Amgen has submitted a supplemental Biologics License Application to FDA to expand the indication for Xgeva to treat men with castrate-resistant prostate cancer to reduce the risk of developing bone metastases, according to a company press release.

Amgen has submitted a supplemental Biologics License Application (sBLA) to FDA to expand the indication for Xgeva (denosumab) to treat men with castrate-resistant prostate cancer to reduce the risk of developing bone metastases, according to a company press release. Xgeva currently is approved in the United States for the prevention of skeletal-related events in patients with bone metastases from solid tumors.

The sBLA submission is based on a pivotal phase 3 study ('147), which evaluated Xgeva versus placebo in 1,432 men with castrate-resistant prostate cancer. The study results demonstrated that Xgeva significantly prolonged bone metastasis-free survival by more than 4 months compared with placebo (29.5 vs 25.2 months, respectively) in men with castrate-resistant prostate cancer that had not yet spread to the bone.

Adverse events and serious adverse events were relatively similar between both the Xgeva group and the placebo group. Back pain was the most common adverse event reported in the Xgeva arm. Hypocalcemia and osteonecrosis of the jaw (ONJ) were reported with increased frequencies in patients treated with Xgeva; however the yearly rate of ONJ in the Xgeva arm was similar to prior trial results.

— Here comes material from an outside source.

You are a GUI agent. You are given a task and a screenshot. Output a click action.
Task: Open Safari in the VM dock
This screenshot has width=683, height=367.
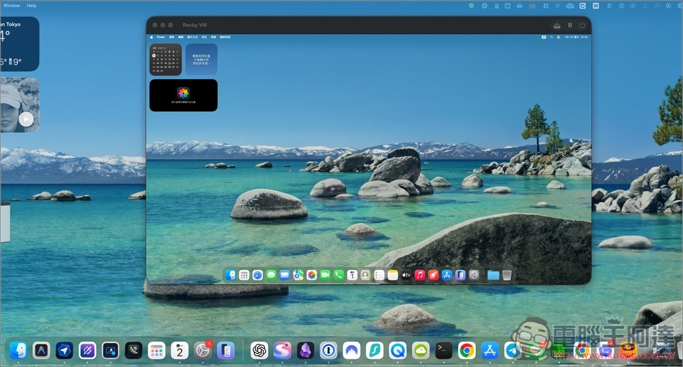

"The successful outcome of this study provides clinical evidence supporting the view that tumors activate the RANK Ligand pathway to penetrate bone," said Roger M. Perlmutter, MD, PhD, executive vice president of research and development at Amgen, in the press release. "Xgeva has the potential to become a significant advance for patients with castrate-resistant prostate cancer who currently have no treatment options to help prevent the spread of cancer to their bones."